• _Try it_: Extract the final stretch of the data: the line that contains "Instruction: Sort table" and every line after it, unaltered, and no other lines.

[Entries provided — start]

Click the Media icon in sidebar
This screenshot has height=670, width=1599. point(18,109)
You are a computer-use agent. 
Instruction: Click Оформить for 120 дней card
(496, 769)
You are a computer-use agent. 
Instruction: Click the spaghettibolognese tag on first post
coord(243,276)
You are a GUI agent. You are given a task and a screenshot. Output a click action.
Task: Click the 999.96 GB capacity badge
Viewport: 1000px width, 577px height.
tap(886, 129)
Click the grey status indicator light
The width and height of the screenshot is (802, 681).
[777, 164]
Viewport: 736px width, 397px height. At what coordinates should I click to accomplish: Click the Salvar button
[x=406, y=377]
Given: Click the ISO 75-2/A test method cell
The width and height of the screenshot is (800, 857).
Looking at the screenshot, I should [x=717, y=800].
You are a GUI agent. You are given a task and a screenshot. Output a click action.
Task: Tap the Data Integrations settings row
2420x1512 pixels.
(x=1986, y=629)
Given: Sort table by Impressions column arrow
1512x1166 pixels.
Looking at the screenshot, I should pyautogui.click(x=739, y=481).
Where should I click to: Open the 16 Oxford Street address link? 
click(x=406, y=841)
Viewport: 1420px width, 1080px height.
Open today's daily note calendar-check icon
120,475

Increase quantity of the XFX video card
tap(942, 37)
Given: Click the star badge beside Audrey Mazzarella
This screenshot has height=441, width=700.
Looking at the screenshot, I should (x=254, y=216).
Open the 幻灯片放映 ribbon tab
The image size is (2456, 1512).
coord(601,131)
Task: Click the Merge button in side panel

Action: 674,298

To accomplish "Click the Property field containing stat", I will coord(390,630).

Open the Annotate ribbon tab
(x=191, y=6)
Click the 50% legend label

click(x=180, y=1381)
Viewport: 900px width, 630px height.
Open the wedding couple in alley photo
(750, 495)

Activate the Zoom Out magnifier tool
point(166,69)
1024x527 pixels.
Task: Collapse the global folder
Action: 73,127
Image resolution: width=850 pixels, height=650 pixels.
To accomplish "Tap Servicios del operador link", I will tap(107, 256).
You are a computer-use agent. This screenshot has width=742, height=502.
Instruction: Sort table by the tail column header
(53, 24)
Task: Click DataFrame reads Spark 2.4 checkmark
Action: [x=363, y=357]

[Entries provided — finish]

• _Your solution_:
Instruction: Sort table by the tail column header
(53, 24)
Task: Click DataFrame reads Spark 2.4 checkmark
Action: [x=363, y=357]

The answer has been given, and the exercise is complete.